Your goal:
The answer must consist solely of the lines from the one containing "Where should I" through the last line of the records below, repeated exactly, with all pictures omitted.

Collected data entries:
^^^^

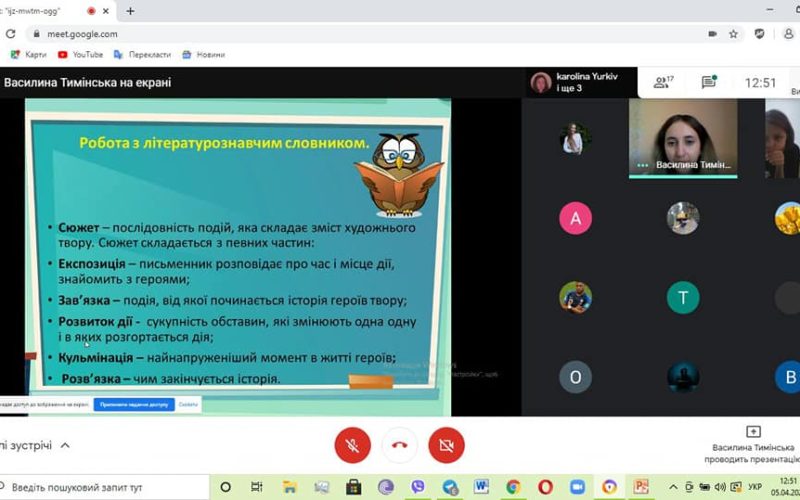Open the Новини bookmark
The height and width of the screenshot is (500, 800).
(203, 54)
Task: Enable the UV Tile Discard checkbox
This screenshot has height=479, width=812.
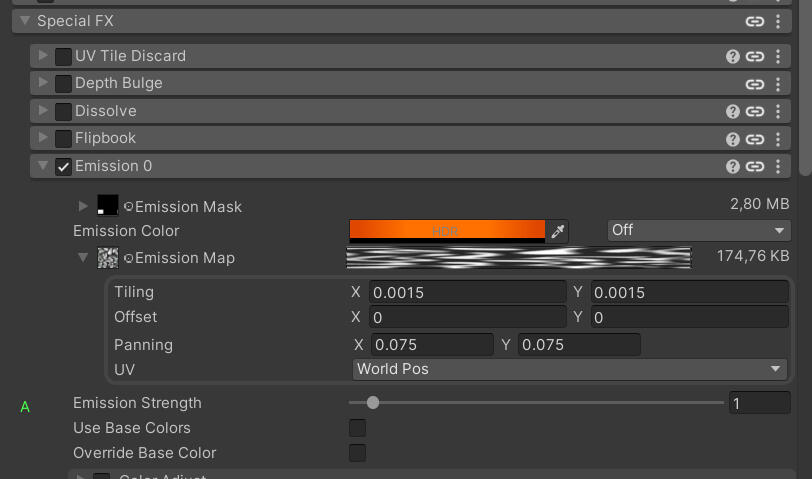Action: click(63, 57)
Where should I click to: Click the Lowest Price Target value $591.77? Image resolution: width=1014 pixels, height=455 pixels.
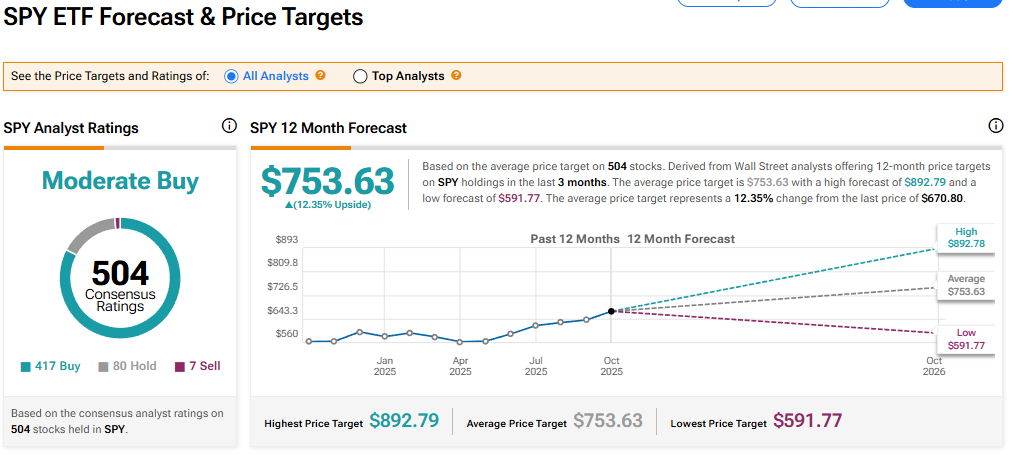tap(807, 421)
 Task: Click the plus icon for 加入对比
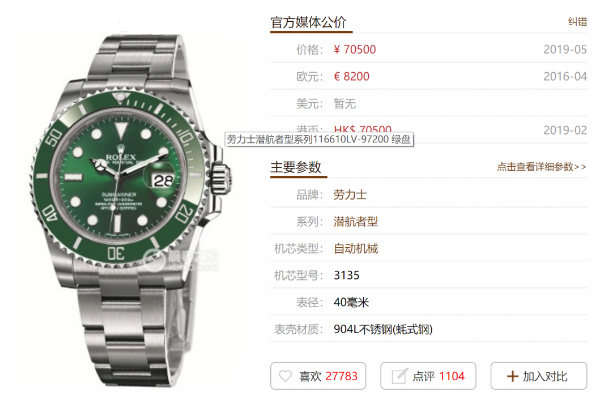512,376
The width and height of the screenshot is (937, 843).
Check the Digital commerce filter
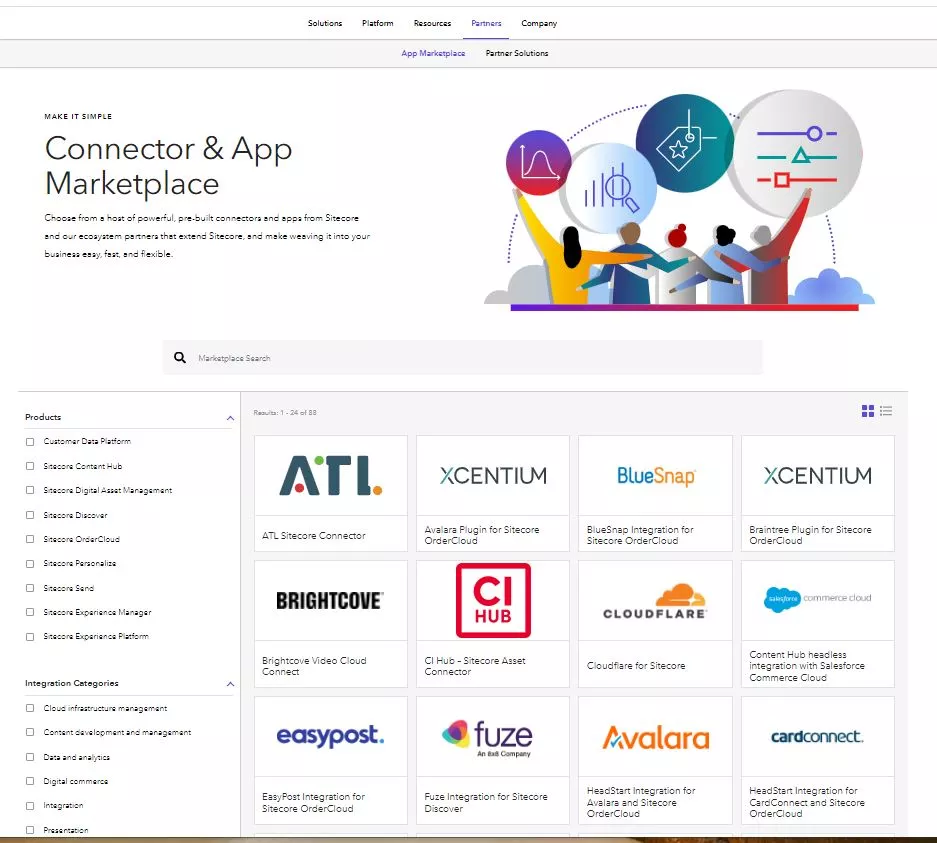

^^^^

Solution to this problem:
Where should I click to: Click the Lowest Price Target value $591.77? Image resolution: width=1014 pixels, height=455 pixels.
tap(807, 421)
 Task: Click the plus icon for 加入对比
512,376
The width and height of the screenshot is (937, 843).
Check the Digital commerce filter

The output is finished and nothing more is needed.